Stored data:
/---

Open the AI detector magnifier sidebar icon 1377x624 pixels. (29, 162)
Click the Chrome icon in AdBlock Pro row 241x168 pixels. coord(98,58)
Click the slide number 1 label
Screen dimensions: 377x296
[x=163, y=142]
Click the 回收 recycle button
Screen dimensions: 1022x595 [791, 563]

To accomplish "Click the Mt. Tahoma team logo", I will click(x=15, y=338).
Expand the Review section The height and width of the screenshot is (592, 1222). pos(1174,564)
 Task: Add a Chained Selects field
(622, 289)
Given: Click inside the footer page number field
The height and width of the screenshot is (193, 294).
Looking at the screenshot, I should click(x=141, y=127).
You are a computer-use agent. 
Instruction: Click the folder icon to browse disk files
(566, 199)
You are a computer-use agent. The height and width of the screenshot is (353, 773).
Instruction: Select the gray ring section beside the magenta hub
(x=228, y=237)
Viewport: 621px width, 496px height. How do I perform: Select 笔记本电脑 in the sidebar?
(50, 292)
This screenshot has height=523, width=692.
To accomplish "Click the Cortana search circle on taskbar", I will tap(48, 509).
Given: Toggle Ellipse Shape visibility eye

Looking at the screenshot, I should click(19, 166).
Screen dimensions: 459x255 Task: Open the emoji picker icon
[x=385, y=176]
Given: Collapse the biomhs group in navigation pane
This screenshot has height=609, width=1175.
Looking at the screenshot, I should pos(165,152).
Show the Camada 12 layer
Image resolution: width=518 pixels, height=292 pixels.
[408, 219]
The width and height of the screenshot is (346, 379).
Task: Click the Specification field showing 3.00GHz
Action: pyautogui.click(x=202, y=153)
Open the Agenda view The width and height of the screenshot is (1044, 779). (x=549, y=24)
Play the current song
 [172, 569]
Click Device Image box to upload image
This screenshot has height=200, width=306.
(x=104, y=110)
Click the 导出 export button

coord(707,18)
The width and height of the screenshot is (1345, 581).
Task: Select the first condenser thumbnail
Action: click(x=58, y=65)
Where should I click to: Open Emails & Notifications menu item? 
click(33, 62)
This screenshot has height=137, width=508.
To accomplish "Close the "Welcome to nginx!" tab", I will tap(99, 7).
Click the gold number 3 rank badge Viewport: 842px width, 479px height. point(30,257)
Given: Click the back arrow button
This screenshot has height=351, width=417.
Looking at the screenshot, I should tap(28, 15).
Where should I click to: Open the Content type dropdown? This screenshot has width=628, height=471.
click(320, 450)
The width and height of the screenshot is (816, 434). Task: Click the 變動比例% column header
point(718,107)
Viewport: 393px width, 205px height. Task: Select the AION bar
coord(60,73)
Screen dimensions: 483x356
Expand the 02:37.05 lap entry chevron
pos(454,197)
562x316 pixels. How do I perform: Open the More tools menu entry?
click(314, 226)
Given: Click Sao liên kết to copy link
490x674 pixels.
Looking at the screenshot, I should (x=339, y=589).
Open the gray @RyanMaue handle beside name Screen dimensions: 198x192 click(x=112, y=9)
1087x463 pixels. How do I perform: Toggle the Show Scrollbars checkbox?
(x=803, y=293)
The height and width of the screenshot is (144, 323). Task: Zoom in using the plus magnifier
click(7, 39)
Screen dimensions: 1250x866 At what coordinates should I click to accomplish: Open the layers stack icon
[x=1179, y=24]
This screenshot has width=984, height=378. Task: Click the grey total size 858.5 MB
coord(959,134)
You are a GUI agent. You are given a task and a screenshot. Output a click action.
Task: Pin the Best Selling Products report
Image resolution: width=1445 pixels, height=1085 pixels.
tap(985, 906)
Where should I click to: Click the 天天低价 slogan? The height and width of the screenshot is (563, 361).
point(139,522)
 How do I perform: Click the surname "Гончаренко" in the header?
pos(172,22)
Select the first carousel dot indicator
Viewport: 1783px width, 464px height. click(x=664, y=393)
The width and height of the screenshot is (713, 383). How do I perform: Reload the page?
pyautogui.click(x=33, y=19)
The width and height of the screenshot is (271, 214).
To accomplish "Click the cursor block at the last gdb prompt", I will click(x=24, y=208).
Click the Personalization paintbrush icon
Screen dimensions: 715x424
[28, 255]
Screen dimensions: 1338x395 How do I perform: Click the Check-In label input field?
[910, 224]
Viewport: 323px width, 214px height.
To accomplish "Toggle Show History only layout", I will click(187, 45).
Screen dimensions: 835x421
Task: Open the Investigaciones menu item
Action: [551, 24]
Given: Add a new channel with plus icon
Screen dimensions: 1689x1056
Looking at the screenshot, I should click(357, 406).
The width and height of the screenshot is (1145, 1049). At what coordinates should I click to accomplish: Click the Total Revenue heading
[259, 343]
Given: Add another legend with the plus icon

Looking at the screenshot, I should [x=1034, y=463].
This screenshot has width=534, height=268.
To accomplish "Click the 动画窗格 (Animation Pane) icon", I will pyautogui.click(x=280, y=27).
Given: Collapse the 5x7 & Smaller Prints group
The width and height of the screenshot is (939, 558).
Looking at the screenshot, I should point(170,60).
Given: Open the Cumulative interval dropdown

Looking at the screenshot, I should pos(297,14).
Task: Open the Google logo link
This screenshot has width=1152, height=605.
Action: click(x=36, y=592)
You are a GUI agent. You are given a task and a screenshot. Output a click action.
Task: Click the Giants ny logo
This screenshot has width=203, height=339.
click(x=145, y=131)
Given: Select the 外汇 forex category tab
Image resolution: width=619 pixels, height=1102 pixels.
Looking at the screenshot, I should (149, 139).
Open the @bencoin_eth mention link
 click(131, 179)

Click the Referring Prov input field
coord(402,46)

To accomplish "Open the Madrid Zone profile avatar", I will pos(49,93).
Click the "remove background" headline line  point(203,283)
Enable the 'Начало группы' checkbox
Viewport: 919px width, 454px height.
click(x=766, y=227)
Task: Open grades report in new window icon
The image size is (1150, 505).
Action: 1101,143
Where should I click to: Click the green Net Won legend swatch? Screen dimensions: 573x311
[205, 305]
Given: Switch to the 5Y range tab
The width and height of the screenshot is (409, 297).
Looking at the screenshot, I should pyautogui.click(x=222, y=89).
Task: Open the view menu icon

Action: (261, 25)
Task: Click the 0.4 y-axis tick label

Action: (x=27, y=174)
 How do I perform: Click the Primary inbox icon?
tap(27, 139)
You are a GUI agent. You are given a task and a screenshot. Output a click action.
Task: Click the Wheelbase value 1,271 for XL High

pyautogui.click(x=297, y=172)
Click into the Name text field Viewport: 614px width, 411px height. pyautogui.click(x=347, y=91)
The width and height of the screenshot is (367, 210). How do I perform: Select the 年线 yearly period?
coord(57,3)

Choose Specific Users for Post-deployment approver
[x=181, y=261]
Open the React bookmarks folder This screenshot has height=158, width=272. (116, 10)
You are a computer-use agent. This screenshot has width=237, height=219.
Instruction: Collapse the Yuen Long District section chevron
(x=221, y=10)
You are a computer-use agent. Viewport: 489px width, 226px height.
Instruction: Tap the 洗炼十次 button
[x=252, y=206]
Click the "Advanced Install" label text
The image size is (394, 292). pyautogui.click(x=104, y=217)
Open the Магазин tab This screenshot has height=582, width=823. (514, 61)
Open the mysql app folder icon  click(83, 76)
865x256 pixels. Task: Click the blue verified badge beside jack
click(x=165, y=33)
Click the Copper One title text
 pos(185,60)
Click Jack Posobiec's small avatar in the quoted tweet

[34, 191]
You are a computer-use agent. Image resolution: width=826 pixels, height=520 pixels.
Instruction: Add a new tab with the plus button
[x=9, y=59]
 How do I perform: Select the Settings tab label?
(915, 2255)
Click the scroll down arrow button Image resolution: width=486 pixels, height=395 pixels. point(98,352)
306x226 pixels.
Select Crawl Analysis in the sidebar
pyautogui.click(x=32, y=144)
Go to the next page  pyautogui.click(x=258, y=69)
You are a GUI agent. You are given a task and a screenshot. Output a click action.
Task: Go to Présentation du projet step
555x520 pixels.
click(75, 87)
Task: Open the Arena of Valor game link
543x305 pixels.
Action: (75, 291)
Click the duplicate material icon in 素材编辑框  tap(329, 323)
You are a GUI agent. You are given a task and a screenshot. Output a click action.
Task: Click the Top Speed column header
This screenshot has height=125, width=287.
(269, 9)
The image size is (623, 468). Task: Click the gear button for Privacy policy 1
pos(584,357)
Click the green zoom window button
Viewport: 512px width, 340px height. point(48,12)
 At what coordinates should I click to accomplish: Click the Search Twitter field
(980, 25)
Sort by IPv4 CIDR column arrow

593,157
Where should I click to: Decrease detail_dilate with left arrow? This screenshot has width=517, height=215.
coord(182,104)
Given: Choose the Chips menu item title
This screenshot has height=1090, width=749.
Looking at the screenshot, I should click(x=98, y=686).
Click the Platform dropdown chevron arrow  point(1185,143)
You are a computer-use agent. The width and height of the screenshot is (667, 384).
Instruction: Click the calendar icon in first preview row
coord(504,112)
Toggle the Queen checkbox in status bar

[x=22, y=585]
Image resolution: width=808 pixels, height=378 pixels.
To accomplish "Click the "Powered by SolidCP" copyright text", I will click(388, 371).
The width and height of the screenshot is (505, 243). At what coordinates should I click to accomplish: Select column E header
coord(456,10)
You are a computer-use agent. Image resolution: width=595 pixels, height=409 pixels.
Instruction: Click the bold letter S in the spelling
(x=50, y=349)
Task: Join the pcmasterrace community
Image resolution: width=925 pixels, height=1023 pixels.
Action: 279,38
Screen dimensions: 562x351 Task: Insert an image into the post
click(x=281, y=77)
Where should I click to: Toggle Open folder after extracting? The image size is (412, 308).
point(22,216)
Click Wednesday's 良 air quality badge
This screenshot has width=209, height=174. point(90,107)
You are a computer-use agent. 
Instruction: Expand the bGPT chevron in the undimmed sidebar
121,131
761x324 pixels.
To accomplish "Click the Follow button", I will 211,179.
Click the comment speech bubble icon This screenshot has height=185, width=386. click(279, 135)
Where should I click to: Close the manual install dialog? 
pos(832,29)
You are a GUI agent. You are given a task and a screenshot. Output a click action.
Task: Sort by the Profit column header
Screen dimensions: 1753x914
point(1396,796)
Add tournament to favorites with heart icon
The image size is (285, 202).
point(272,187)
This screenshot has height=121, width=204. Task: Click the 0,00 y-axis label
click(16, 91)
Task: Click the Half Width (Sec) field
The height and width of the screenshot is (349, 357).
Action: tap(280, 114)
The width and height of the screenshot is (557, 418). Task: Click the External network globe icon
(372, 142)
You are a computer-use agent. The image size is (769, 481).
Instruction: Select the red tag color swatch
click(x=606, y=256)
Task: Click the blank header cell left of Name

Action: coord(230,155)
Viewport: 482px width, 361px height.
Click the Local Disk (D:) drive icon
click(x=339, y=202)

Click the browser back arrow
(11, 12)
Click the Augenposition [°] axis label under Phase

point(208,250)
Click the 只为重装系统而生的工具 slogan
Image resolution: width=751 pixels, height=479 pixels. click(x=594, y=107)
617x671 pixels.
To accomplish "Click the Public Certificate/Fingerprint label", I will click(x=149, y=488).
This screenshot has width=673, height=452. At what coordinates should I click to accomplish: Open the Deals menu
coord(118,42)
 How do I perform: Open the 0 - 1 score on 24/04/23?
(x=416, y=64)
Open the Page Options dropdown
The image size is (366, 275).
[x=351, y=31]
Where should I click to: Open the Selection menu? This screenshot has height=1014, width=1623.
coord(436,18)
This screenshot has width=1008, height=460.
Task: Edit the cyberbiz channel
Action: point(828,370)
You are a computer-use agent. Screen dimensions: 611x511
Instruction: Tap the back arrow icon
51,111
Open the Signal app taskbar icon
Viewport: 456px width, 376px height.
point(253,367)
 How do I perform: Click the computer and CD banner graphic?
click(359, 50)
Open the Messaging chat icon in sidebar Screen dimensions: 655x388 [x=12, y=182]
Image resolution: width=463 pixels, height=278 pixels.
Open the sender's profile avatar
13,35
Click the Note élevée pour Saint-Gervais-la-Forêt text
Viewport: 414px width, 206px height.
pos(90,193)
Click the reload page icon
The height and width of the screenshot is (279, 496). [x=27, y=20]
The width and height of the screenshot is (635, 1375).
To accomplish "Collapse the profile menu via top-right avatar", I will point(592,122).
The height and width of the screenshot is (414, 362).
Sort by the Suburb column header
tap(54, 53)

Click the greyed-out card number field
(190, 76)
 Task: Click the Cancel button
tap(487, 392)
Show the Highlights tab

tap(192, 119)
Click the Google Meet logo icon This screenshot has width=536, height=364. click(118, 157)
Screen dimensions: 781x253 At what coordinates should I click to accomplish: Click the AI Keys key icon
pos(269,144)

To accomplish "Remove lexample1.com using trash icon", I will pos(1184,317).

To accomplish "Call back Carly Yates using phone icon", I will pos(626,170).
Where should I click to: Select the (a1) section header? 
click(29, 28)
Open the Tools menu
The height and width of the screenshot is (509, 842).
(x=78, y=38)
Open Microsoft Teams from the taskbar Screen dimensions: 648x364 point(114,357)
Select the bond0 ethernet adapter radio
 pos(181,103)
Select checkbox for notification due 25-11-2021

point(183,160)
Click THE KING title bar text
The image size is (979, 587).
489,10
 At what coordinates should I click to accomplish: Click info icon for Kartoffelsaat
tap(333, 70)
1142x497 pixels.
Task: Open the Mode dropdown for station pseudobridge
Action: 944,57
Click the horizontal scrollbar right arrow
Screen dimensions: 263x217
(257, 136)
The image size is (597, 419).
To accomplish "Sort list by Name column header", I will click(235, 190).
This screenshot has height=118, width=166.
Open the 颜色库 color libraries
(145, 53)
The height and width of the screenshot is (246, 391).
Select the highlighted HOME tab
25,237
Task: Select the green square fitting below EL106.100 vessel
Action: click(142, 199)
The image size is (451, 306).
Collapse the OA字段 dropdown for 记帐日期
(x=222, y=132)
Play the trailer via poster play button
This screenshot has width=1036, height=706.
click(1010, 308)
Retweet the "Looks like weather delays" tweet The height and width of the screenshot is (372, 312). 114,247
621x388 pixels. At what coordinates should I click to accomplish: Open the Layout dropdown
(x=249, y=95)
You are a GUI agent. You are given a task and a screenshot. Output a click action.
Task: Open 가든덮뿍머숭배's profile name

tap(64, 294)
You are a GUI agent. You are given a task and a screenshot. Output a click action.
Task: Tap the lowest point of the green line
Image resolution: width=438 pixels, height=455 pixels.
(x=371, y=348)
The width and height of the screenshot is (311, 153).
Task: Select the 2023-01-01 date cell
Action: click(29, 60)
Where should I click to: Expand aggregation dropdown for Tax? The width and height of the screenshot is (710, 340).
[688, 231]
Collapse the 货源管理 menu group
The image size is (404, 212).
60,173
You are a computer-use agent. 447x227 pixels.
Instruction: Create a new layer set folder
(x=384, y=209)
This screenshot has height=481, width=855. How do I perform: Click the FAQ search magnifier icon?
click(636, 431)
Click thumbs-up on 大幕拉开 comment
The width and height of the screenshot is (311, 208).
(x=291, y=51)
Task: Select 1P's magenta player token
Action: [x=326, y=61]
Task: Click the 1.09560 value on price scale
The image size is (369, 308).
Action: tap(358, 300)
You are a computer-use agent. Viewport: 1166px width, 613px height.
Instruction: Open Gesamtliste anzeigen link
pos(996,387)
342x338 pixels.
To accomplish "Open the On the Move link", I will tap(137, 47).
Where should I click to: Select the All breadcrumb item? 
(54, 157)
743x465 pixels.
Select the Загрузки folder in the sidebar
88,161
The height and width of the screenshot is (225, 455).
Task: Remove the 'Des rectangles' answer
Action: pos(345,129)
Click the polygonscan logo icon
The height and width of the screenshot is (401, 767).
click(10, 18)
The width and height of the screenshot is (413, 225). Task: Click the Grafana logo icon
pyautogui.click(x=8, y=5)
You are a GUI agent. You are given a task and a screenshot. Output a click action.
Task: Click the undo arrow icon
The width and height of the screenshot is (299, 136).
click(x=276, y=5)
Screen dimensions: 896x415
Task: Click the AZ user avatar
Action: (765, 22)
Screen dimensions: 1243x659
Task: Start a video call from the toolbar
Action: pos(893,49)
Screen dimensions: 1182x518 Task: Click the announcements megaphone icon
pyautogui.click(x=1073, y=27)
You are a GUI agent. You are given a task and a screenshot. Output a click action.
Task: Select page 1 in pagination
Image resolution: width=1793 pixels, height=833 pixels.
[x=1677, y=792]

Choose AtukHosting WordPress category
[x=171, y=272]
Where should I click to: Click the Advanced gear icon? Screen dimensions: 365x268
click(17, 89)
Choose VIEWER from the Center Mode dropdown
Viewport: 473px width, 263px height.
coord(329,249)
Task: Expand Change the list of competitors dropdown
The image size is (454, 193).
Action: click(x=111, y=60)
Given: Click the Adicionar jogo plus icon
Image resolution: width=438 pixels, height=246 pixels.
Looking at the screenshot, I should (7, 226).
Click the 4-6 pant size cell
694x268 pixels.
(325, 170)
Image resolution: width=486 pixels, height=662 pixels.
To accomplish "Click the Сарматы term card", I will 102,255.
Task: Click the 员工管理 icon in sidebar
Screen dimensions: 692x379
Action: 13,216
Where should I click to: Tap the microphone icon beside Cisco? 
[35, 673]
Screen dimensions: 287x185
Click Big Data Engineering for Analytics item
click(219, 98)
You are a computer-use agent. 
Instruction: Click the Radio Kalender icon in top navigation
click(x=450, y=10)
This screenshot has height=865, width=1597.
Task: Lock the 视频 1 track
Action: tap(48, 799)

\---

PROBLEM DESCRIPTION: Every line above that includes the word "report" should be listed.

EXPECTED ANSWER:
Task: Pin the Best Selling Products report
Task: Open grades report in new window icon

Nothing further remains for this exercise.